Here’s the thing — a plugin is just a DLL. There are some clever ways it can detect where it’s running (the API key for one). But I imagine you could now write a compiled application that simply pretended to be a browser, or you could embed the built-in IE Browser widget in a .Net Forms app. Calling the Google API functions via COM would make it simple to control, not via Javascript in this case, but actual compiled C++ if you wished.

You could load your 3D objects via Collada/KML, make them move via the API, and even see them interact with each other, if you maintain game state in your own code. But beyond that, it gets a little tricky. The cute Milk Truck example has my truck disappear or flicker when I jump high enough — this is most likely due to a near clipping plane being set without considering the dynamic object so close to the viewer. Expect lots of those sorts of issues to work around, as best you can.

But the one 3D mashup people may really clamor for is famed Second Earth or Google Earth meets Second Life mashup, as previously discussed. I think it would be much easier now, at least at the basic level.

Here’s the general outline:

Wrap the new GE DLL in your own pseudo-browser as above (preferably using a compiled language like C++). Combine that with the now-open SL client code, sitting "outside" and running the show. Intercept the calls in the SL client code that create objects. Add some export code such that these calls now save the geometry, prims and avatars for the most part, as Collada. Have GE re-load those into the world (preferably asynchronously).

It would be great if there was a more direct path to get gobs of 3D user data into GE, not yet from what I saw.
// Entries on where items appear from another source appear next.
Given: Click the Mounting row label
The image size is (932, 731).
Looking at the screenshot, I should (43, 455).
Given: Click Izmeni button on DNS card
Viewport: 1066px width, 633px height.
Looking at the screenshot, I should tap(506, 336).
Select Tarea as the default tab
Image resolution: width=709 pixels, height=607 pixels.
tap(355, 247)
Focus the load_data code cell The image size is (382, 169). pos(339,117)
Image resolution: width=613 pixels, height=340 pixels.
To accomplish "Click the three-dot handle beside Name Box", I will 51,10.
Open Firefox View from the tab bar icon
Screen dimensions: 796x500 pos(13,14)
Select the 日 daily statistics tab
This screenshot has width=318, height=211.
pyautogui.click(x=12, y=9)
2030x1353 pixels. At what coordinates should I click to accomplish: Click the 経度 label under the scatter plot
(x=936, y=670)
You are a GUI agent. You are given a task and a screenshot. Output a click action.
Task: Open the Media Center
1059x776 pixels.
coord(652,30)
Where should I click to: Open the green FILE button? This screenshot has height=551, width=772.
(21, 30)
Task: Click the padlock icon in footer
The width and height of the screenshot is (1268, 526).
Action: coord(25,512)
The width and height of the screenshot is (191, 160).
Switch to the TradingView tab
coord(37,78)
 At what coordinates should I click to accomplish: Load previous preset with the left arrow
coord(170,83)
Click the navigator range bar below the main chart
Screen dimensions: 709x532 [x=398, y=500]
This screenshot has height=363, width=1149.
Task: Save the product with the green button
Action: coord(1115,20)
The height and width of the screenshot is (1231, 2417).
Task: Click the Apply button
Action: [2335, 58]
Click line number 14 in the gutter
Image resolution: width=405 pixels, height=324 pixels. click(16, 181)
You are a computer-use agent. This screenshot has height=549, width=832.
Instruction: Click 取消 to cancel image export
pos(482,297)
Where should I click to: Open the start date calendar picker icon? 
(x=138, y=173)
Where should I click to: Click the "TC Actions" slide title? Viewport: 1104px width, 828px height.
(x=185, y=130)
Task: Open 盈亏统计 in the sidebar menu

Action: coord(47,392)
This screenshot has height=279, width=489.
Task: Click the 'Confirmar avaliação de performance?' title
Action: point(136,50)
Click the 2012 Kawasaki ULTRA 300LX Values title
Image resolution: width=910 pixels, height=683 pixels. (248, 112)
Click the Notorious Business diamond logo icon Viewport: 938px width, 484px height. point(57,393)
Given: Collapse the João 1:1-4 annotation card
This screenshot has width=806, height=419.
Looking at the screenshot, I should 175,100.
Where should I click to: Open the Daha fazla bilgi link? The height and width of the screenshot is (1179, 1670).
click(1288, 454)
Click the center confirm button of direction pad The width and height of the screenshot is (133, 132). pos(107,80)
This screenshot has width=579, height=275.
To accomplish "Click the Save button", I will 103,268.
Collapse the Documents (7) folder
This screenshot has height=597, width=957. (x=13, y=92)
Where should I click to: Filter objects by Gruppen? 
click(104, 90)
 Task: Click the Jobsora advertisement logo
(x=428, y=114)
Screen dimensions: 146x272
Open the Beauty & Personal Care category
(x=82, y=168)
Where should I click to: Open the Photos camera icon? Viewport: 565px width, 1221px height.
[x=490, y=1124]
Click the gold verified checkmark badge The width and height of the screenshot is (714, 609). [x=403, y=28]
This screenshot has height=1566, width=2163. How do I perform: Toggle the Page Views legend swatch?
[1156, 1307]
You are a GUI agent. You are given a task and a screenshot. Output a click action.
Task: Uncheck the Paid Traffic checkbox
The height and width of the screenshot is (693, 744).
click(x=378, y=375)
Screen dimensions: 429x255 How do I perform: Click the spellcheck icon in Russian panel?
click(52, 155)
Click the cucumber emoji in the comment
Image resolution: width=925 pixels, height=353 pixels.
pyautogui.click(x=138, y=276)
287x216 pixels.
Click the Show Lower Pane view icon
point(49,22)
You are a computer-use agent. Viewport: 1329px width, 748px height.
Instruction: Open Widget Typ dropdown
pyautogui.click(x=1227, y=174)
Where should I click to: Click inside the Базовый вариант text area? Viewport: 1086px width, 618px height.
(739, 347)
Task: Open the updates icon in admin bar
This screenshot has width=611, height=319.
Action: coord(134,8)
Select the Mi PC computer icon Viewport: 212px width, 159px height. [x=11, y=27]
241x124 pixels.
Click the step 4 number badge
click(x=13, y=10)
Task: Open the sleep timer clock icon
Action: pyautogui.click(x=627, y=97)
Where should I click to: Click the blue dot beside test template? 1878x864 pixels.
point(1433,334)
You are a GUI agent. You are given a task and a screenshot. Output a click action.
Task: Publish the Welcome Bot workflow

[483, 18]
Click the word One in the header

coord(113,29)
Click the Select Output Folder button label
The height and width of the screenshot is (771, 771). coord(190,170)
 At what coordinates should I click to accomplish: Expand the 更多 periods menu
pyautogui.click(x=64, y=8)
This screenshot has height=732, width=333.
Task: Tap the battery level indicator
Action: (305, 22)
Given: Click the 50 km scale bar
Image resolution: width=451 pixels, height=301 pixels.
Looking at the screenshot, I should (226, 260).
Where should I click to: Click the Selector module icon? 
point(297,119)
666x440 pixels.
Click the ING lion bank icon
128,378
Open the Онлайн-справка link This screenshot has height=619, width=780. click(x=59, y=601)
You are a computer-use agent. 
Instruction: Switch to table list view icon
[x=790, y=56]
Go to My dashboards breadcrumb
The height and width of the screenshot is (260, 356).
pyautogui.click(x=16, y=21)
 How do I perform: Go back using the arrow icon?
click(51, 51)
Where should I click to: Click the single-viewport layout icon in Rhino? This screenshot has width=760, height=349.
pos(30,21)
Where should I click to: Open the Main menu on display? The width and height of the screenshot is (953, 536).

You’d also intercept the regular SL spatial network updates from the server for objects and avatars and turn those into positional updates in GE. Better yet if you can grab the final (post-smoothed, extrapolated) positions, since you don’t want to see the latency, do you now?

Trickier would be handling the animation of avatar face, skin and joints, since it requires real-time bones and morph support to exist in GE, which I’m sure isn’t exposed. You’d be left with loading a replacement avatar geometry file every frame, which will absolutely be slow. You’d probably settle for avatars that can only move, but not animate.

In fact, the whole thing would be too slow for my tastes, but it’d most likely work as a proof of concept, or at least a cool demo.

I give it a month or two before someone shows a working prototype. Just putting a dozen or so avatars in the world this way would be pretty simple. But don’t try a thousand or more unless you’re a glutton for punishment.